Let’s analyze the conditions for non-escape paths. The simplest way to create a non-escapable trap is a 2-cell cycle. For example, two adjacent cells pointing at each other: R and L. Any path that enters one of these two cells will be trapped forever. A single cell cannot form a cycle by itself, as it would have to point to itself, which is not allowed (it moves 1 cell). Therefore, the minimum number of cells required to create a non-escapable region is 2.

This gives us a crucial insight: if we need to create $n^2 - k$ non-escape cells, and the number of non-escape cells is 1 (i.e., $n^2 - k = 1$ ), it’s impossible. In this case, we should output “NO”.

For all other cases, it is possible. Let’s denote the number of non-escape cells as no_escape = n*n - k.

If no_escape is 0, we can simply make every cell an escape cell. For instance, point all cells in the last column ‘Down’ and all other cells ‘Right’. This ensures every path eventually moves rightwards off the grid or hits the last column and moves downwards off the grid.

If no_escape > 0 (and no_escape != 1), we can construct the required grid.

Create a trap: We can create a 2-cell cycle, for example, at (0, 0) and (0, 1) by setting ans[0][0] = 'R' and ans[0][1] = 'L'. This uses up 2 of our no_escape cells.
Feed the trap: We have no_escape - 2 remaining cells that must not lead to an escape.
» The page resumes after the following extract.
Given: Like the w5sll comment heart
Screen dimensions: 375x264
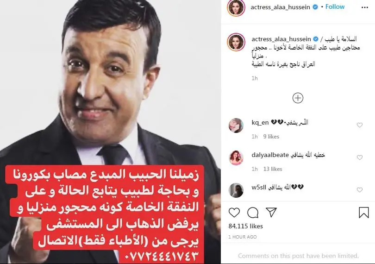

We can make them point towards the trap. A simple strategy is to fill cells row by row, column by column. For each cell that needs to be non-escapable, we can point it ‘Up’ if it’s in the first column (to avoid escaping left) and ‘Left’ otherwise. This directs the path towards the top-left corner, eventually leading into our (0,0)-(0,1) trap.
Create escape paths: For the remaining $k$ cells, we must ensure they lead to an escape. We can use the same strategy as the no_escape = 0 case: point cells in the last column ‘Down’ and all other cells ‘Right’. This guarantees that any path starting from these cells will not intersect our trap (which is at the top-left) and will safely exit the grid.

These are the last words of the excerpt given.